Le Pont traversé, par Jean Paulhan
Mélot du DyLes livres sont précieux qu'on peut lire en une heure et même en plusieurs années. Spectacle intérieur dont on dit "ce n'est rien", parce que c'est beaucoup. Canevas idéal où l'imagination brodera sans raison ni nécessité, d'elle même... ou avec l'aide des docteurs. Pensées, sourires. Le poète est là qui regarde en silence. On l'avait oublié ? C'est lui que nous saluons ici.

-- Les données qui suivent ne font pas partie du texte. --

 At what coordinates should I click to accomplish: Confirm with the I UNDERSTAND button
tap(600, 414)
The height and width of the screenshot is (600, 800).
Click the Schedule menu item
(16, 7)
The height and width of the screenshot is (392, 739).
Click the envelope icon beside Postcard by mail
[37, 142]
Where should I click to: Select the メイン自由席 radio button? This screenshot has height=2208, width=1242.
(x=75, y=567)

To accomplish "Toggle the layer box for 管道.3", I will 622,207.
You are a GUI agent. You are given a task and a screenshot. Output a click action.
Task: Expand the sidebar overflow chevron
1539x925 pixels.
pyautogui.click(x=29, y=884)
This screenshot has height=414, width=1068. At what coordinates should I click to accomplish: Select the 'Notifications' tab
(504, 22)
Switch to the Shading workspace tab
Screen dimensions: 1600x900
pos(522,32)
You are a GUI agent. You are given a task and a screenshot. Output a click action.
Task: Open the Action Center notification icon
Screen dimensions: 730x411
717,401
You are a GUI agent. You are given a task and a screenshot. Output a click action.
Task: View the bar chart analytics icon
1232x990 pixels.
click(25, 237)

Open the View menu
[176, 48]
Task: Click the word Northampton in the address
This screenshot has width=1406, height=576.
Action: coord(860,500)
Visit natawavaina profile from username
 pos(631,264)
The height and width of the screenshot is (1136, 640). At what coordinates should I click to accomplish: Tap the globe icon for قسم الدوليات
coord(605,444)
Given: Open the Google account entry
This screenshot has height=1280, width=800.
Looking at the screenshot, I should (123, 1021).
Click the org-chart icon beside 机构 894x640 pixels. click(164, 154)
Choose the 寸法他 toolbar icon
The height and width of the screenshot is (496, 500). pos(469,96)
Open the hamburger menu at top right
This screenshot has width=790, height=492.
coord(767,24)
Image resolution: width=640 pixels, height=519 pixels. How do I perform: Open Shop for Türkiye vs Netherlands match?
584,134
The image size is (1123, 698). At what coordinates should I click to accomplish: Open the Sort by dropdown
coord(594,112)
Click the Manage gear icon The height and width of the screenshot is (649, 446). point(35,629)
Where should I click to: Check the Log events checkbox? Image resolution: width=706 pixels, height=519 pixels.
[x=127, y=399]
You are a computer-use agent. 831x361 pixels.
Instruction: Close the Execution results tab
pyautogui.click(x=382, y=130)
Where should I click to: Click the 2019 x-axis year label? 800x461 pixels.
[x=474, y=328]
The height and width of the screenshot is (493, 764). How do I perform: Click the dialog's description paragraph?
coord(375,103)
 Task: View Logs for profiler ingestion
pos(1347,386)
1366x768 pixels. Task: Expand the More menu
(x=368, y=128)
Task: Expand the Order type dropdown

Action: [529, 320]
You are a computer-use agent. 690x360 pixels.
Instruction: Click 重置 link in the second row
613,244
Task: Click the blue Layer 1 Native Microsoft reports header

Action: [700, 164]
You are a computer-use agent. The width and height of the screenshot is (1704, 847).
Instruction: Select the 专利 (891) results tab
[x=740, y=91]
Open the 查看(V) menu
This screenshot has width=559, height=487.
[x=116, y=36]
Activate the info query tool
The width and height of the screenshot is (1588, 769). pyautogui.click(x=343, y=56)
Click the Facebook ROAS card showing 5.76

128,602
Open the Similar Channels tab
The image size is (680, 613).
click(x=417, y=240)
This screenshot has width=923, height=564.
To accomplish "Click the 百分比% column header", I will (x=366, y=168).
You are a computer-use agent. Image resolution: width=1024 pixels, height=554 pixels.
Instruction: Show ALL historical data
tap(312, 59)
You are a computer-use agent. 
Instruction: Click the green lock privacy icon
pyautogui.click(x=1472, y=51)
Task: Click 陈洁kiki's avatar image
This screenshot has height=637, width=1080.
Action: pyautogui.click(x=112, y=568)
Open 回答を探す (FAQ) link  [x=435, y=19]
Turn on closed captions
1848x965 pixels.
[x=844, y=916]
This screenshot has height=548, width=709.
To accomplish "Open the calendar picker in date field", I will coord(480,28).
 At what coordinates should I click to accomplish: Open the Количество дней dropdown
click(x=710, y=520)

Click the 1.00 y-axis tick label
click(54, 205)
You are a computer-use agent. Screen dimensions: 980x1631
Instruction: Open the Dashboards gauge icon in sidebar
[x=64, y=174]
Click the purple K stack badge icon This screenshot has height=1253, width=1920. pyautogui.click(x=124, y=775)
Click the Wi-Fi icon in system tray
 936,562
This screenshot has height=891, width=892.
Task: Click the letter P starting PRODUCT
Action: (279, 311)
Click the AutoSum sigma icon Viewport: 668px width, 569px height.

Jean Paulhan nous offre les rêves de trois nuits. Des rêves ? Ils ne sont pas pour le docteur Freud, ils sont pour nous. Le docteur Freud est un joyeux homme, voyez-vous, mais ses commentaires à l'occasion du "Pont traversé" seraient quelque chose de triste. Et qui guérira Pascal ? Ceci dit pour les personnes trop bien intentionnées, il y a cette fine et dure observation du poète devant sa propre image : trois nuits pour en embrasser le mystère, trois jours pour le vaincre. Cela est d'une sévérité impitoyable en son élégance française : Rêves parfaits, combats dans la solitude, où ne sont admises que les armes les plus nettes, les plus belles.
Le sujet de ce livre ? Une histoire à raconter ? Ce n'est pas un duel tout à fait, où l'amante, peut-être, voudrait savoir ce que parler veut dire ; où le poète, "si les mots sont des signes", connaît tout le prix du silence... Oui, c'est une histoire à un seul personnage ; ce n'en est donc pas une, observera quelqu'un. Et le songe de l'intelligence ne va pas sans beaucoup d'ironie.
Evidemment, voici des personnes désolées, qui soupirent, préférant au rêve la rêverie, "on ne comprend pas bien", et retournent au bureau de rédaction où règnent les maîtres du sentiment. Jean Paulhan écrit : "Un caractère de ce village était que les maisons avaient leurs lumières en retrait. Je veux dire qu'elles demeuraient obscures tant que l'on s'avançait vers elles ou marchait à leur hauteur : mais l'instant d'après, l'on surprenait en se retournant, à certaines de leurs fenêtres, une lueur rouge, pas plus large qu'un fil. (La découverte venait trop tard, puisque je les avais à ce moment dépassées.) — Ma peau, si je la touchais des mains, et surtout à la figure, était chaude et tendue. J'entendis alors le bruit que font les allumettes d'une boîte que l'on secoue. Deux hommes : "Et les femmes ? dit l'un. — Vieux, c'est la ceinture". Le premier alluma sa cigarette, la boule de ses doigts en fut un instant transparente."
Cette poésie dans l'analyse, cette sensibilité dans l'observation tout intellectuelle, appartiennent à l'auteur de "Jacob Cow" et du "Pont traversé", comme aussi cette jolie discrétion dans la réussite : un sourire à Mme de Genlis... On ne traverse pas la vie, observe-t-elle. — On ne "traverse" pas un pont. — Et on ne traverse pas tout à fait ce petit livre, à notre avis. On n'a pas envie de s'en aller.